▶ [Compito assegnato] Riporti tali e quali le righe comprese tra quella che contiene "The height and width of the screenshot is (432, 704)." e l'ultima riga fornita, estremi inclusi. Ometta le immagini dalla risposta.
++++ Righe fornite ++++
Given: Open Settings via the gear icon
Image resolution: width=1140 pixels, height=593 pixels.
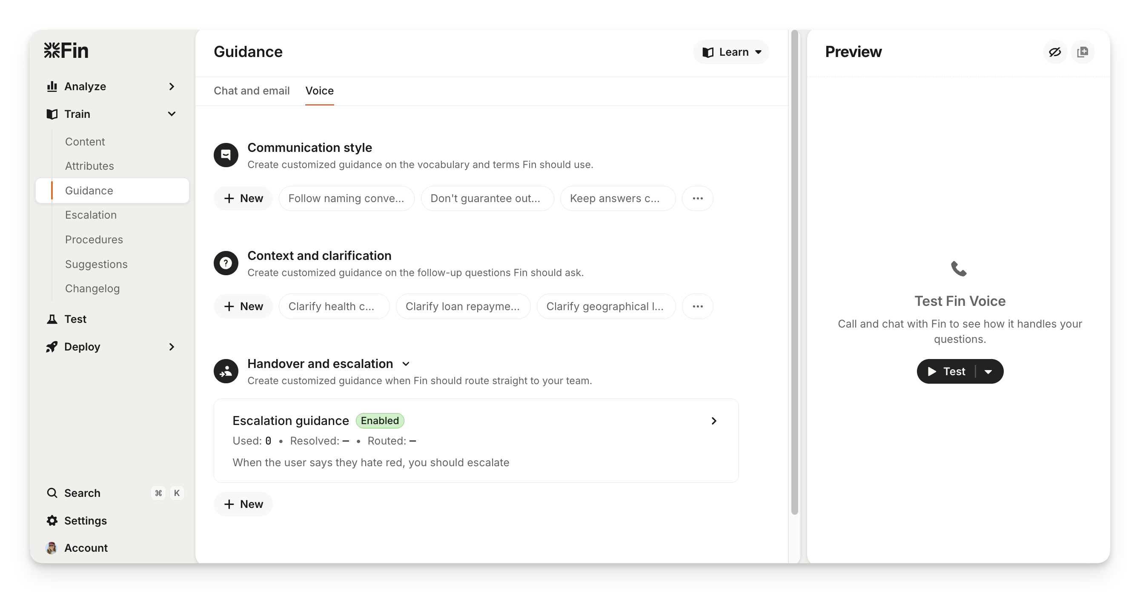Looking at the screenshot, I should (x=52, y=520).
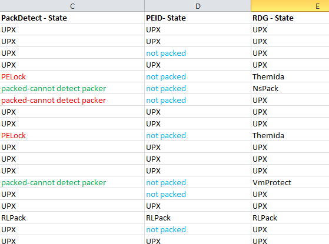329x244 pixels.
Task: Select column D header
Action: 198,6
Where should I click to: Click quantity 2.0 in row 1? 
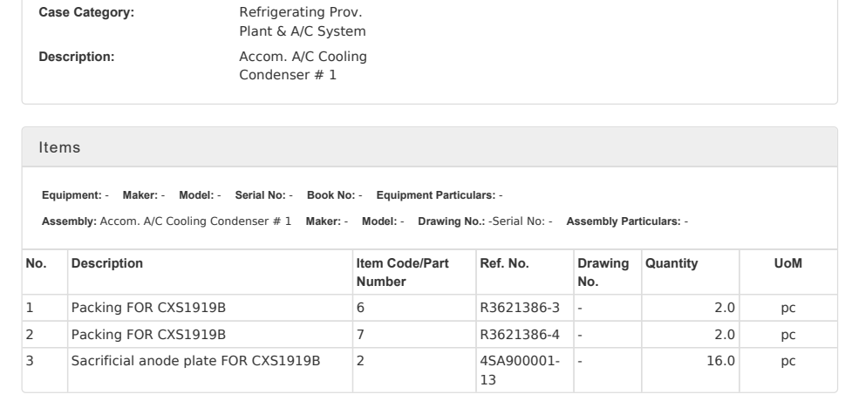point(726,309)
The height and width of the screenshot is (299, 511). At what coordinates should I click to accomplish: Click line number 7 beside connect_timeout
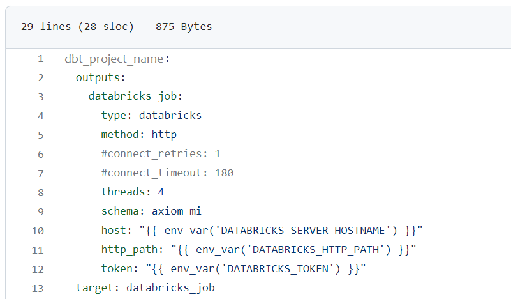click(40, 173)
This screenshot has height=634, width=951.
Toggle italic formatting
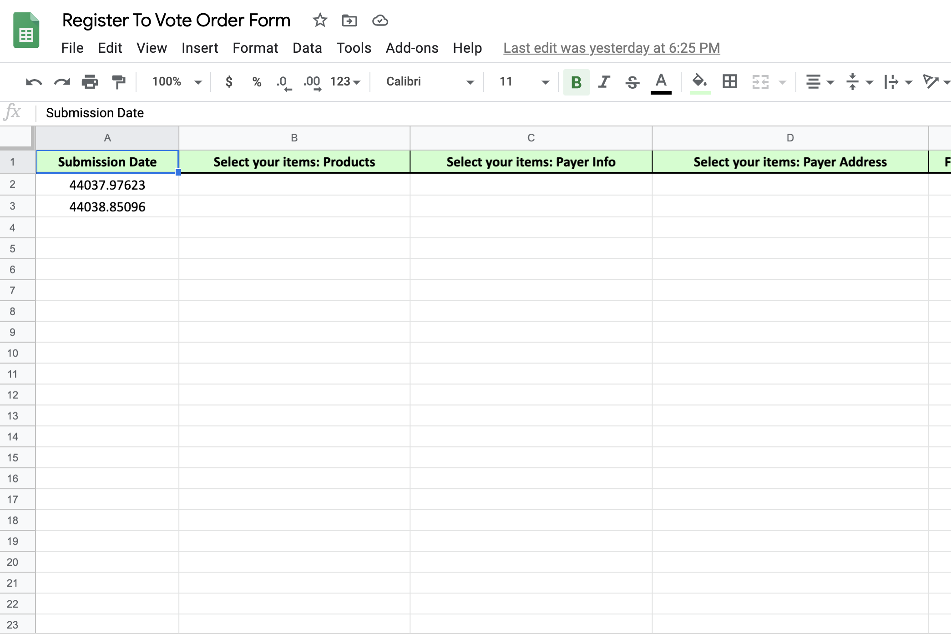click(604, 82)
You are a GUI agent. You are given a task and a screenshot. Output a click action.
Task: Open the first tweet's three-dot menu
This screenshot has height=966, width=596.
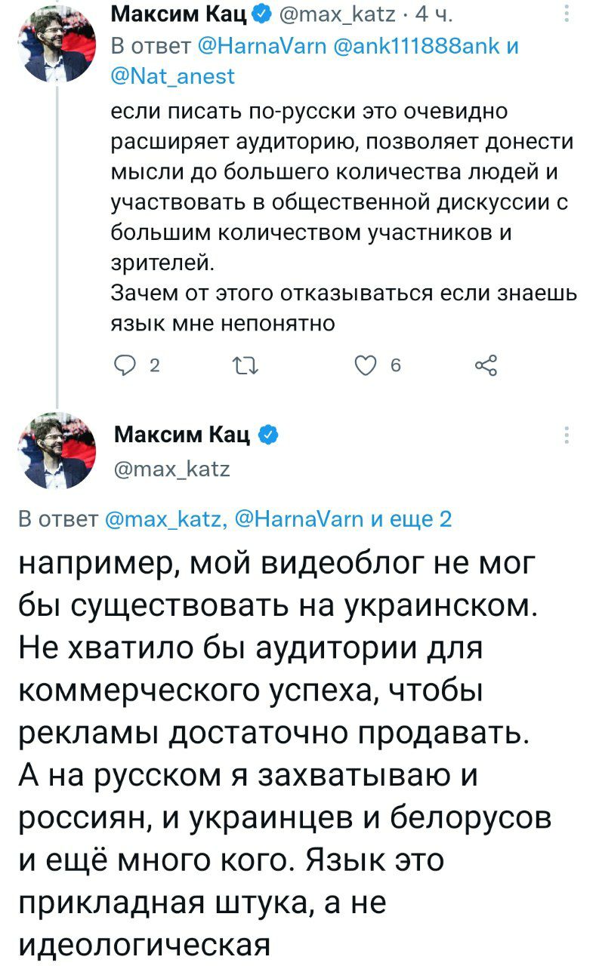click(x=568, y=15)
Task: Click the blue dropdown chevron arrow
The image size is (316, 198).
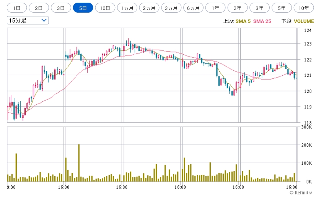Action: click(44, 20)
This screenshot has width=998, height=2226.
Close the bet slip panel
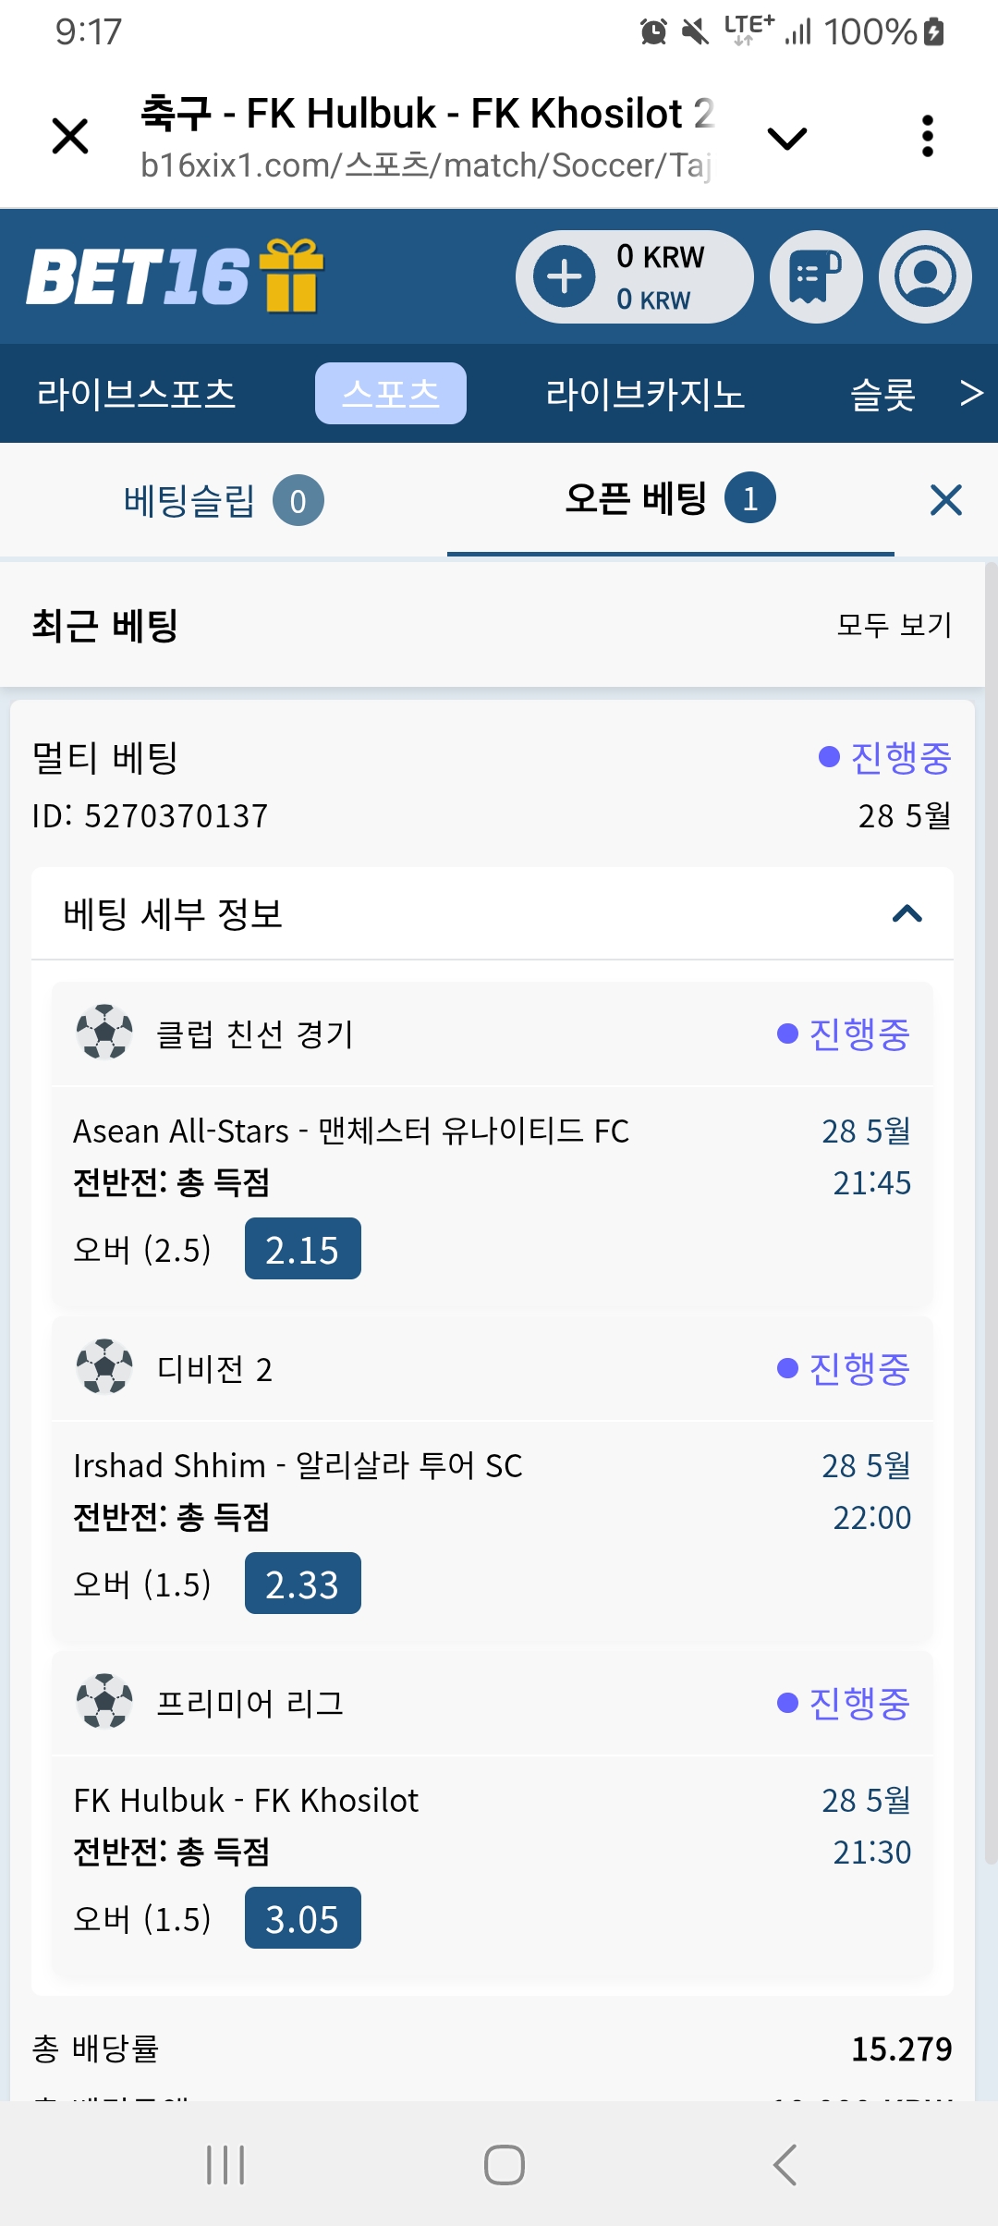pyautogui.click(x=945, y=500)

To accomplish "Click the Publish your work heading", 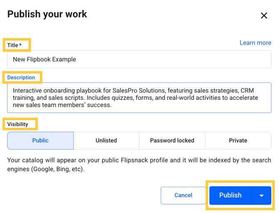I will pos(47,14).
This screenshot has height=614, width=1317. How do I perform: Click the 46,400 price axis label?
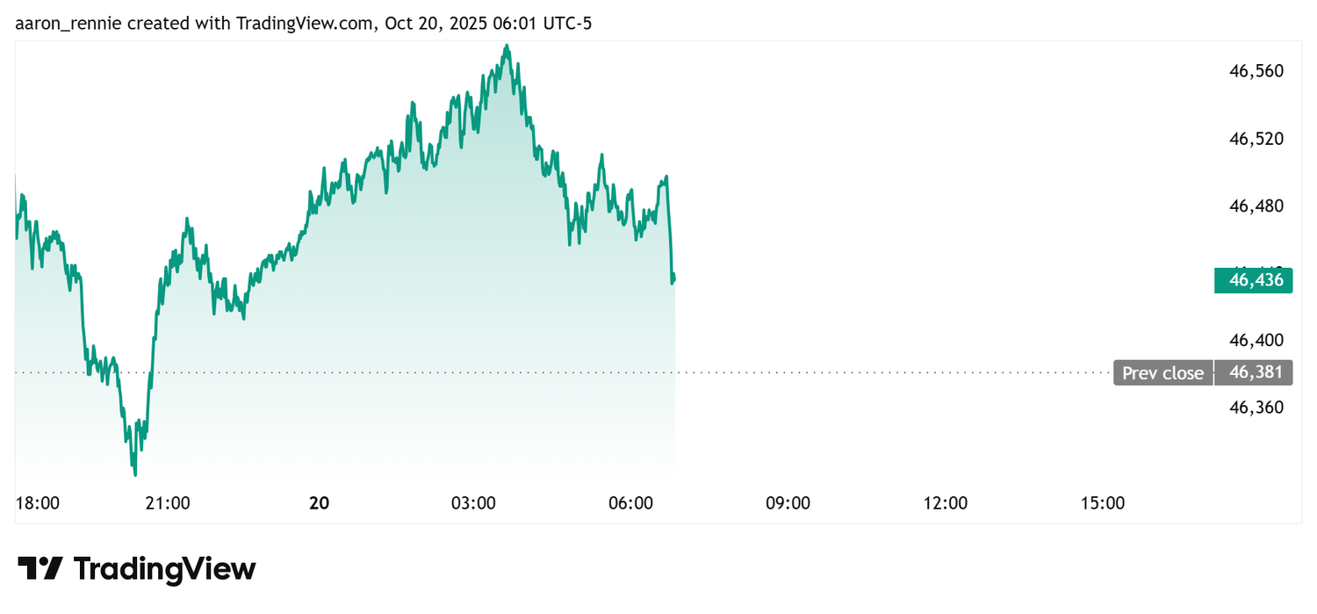[1256, 340]
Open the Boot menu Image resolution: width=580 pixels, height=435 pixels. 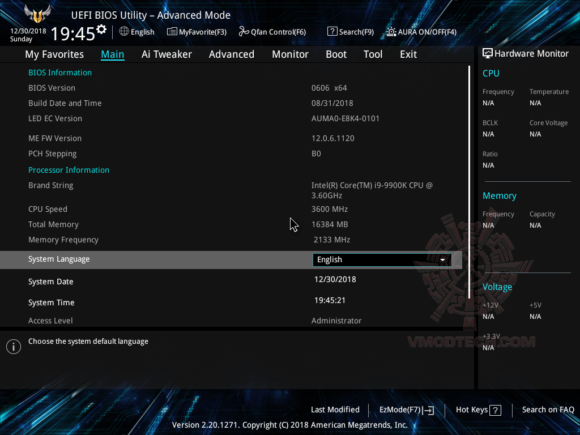(336, 54)
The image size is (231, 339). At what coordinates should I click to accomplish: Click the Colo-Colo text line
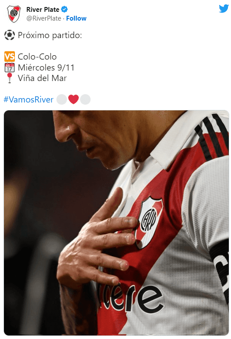click(x=37, y=57)
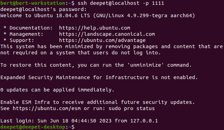Click the asterisk bullet before Documentation
Image resolution: width=224 pixels, height=130 pixels.
coord(5,28)
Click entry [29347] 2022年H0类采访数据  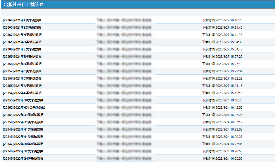(x=23, y=144)
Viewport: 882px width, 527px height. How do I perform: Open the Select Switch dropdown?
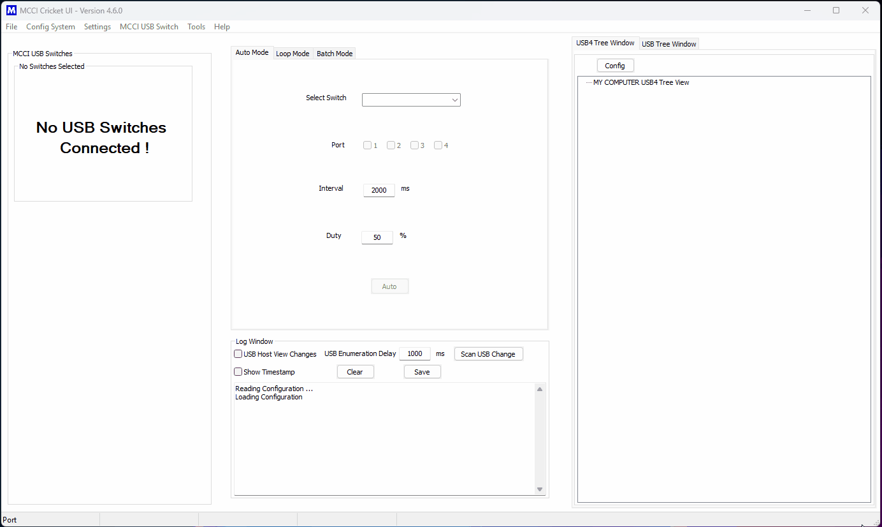point(411,100)
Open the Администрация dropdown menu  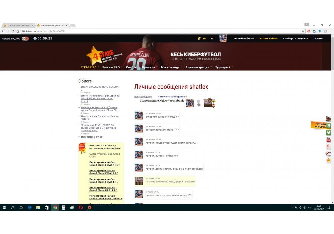tap(198, 67)
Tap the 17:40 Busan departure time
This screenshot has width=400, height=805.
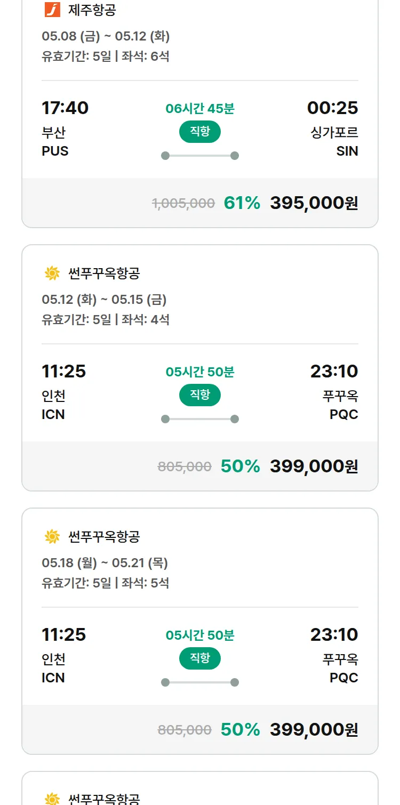point(65,108)
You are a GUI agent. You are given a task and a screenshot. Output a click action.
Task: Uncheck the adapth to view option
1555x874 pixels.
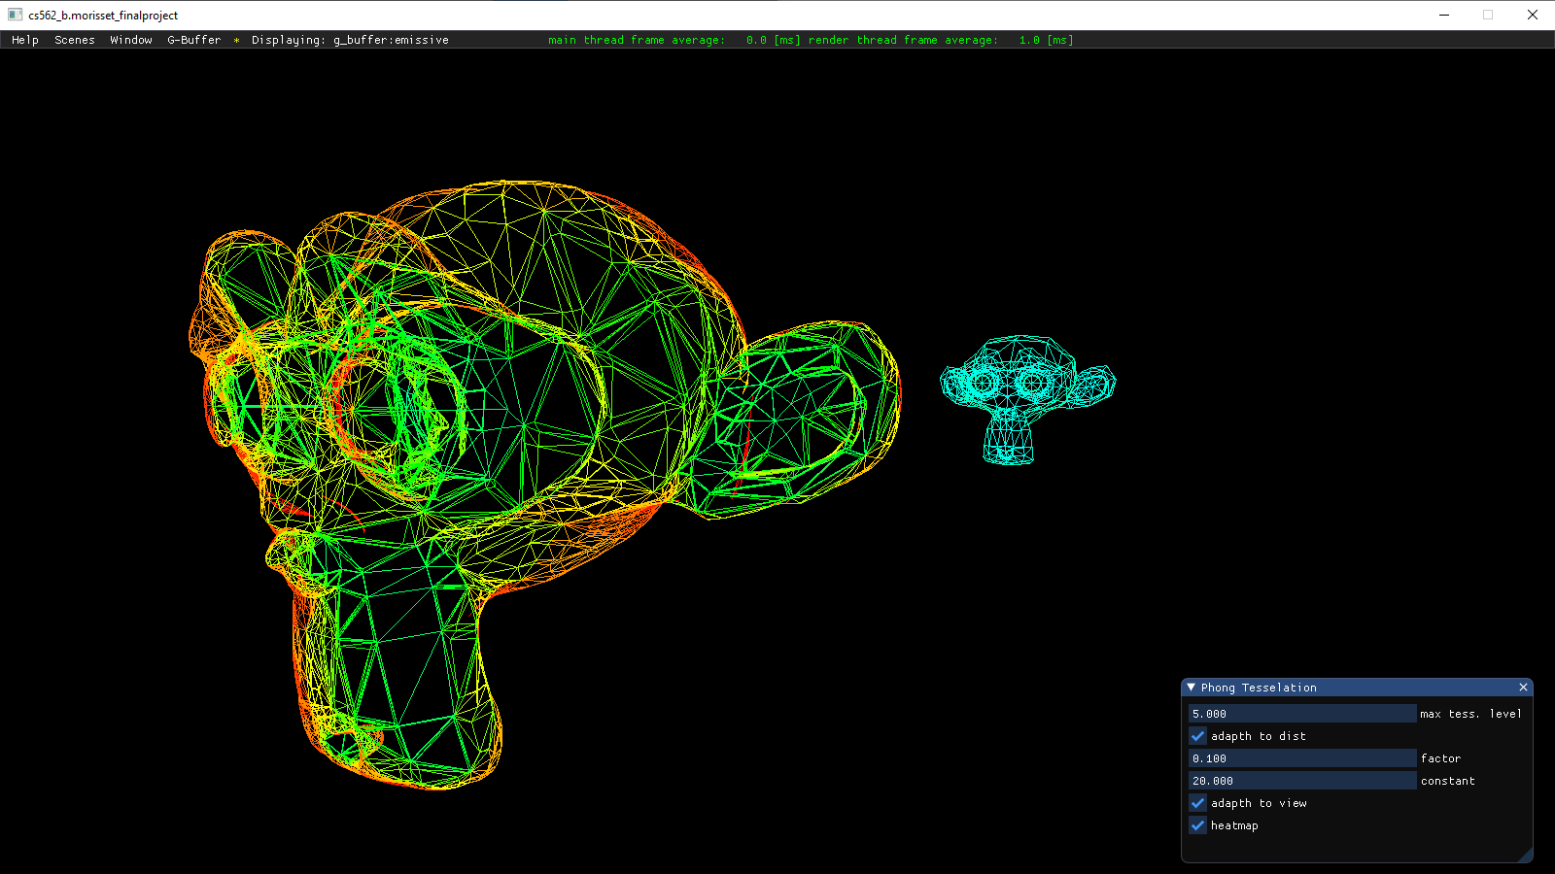[1198, 803]
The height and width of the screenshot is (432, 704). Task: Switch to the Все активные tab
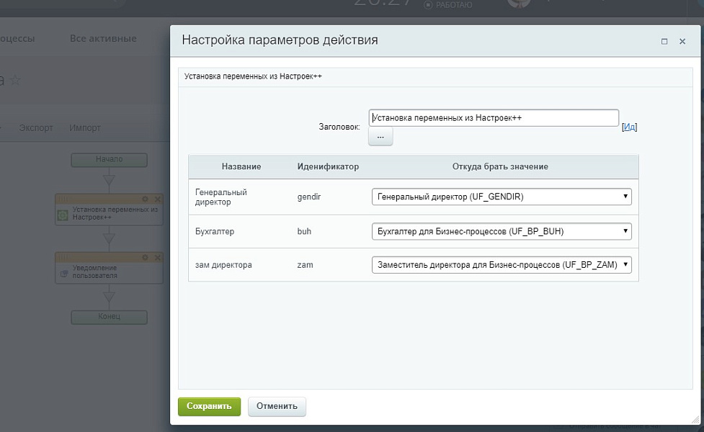tap(105, 38)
++++
▶ [La risposta]
The height and width of the screenshot is (432, 704). Task: Switch to the Все активные tab
tap(105, 38)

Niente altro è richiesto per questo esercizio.